Guess who came back to see me tonight?
That guy. *slams head into bar*
Lucky for me, another dancer, L, went to sit with him before he could request me.
But! As I went around for my tips:
Me=Ta da!
L=Other dancer-girly
C=Customer
Me=*dancedancesmilesmile* Hi again!
C=*starestare, tiptipyay*
Me=Thank you!
C=*turns to L* Hey *L*, know what?
L=What?
C=THIS girl *points at me* is a straight up BITCH.
L=o___O? Nooo she isn't. Why do you say that?
C=Cuz she told me it was MY fault my girl left me.
L=*tilts head* But...it was your fault.
C=*flustered, angry*
I lol'd.
Me=Just got a tattoo on Tuesday
My Neck=The recently tattooed area
The Jerk=Had lots of tattoos himself, so I figured he knew better
Me=*goes around for tips to The Jerk*
TJ=*first words out of his mouth to me* NO TATTOOS?!
Me=Fishsticks! No, I have one on my back, and one brand new one on my neck.
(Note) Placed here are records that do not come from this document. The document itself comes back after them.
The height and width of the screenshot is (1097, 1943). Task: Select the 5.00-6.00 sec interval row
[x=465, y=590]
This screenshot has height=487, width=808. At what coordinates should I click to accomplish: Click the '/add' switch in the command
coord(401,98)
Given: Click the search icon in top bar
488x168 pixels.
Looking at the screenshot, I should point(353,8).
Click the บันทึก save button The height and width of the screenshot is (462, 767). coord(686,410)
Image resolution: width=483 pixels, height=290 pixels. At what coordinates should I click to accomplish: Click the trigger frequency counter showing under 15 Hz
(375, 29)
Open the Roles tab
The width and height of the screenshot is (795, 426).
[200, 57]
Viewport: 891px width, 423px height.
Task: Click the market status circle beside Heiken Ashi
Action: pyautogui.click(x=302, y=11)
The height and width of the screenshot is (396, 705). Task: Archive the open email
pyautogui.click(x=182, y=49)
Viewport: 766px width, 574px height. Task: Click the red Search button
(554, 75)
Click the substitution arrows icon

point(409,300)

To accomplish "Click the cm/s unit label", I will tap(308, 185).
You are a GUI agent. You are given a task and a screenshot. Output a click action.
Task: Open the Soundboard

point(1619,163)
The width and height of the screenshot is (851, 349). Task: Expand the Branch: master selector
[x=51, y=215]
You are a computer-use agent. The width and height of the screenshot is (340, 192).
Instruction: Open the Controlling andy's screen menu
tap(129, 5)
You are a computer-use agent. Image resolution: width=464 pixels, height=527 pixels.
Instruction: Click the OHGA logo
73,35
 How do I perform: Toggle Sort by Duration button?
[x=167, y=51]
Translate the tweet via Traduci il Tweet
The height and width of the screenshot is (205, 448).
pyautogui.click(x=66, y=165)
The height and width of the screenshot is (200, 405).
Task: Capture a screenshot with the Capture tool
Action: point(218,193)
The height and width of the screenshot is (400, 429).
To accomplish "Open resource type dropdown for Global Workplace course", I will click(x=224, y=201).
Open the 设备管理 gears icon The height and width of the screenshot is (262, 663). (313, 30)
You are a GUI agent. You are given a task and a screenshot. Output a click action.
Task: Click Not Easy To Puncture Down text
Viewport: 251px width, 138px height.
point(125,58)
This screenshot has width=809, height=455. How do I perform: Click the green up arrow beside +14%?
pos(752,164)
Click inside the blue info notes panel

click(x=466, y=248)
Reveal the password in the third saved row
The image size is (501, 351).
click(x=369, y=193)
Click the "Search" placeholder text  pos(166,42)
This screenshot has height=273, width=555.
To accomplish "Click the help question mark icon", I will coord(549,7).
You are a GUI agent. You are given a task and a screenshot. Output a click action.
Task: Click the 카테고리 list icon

TJ=OOOH OOOH CAN I SEEEEEEEEEEEEEEE?
Me=*somewhat amused* Sure. But the one on my neck is new, so it's still healing. *turns around*
TJ=*suddenly grabs me by the back of the neck*
My Neck=*FUCKING OW*
Me=*turns body and smacks his arm away* DUDE. BAD.
TJ=WHAT I CAN'T TOUCH IT
Me=No. Nobody touches my neck. Aside from the artist, with a needle.
TJ=I AM A TATTOO ARTIST!!!11 (seriously, if this guy chats online, that's probably how)
Me=Then you should know better.
TJ=*grouse, gripe, tip*
Me=*goes to wash it and put MORE stupid ointment on it T_T*
Saturdays seem to be date night.
We had almost as many women as men in the bar. Which I'm fine with.
Provided the women aren't douchebags, of course.
Ladies, going to a titty bar just to sneer at the girls and put on airs does not make you cool. No, it really doesn't. It embarrasses the man you came with. And it tends to piss us off.
If you have such serious self-confidence issues that you can't even appreciate watching the show YOU WILLINGLY SUBJECTED YOURSELF TO, don't come to a titty bar.
If you have such serious trust issues with your man that him giving a pretty lady a dollar for dancing her ass off causes you to turn into a screaming harpy (nearly driving our sweetest dancer to tears), get therapy. Or a new boyfriend. Whichever.
But don't you fucking dare take out your insecurities on women who are just doing their jobs, a job you knew they'd be doing when you agreed to come.
I have said it before, and I will say it again-it is not wise, nor healthy, to go out of your way to anger a horde of muscular women who wear weapons on their feet.
Just sayin'.
But thanks-
To the appreciative gentleman near the door for tipping well and chit-chatting for a bit;
To the middle aged man in with his friends who also tipped well and complimented us all profusely;
And to the non-douchebag women tonight (both of you) for being absolute sweeties.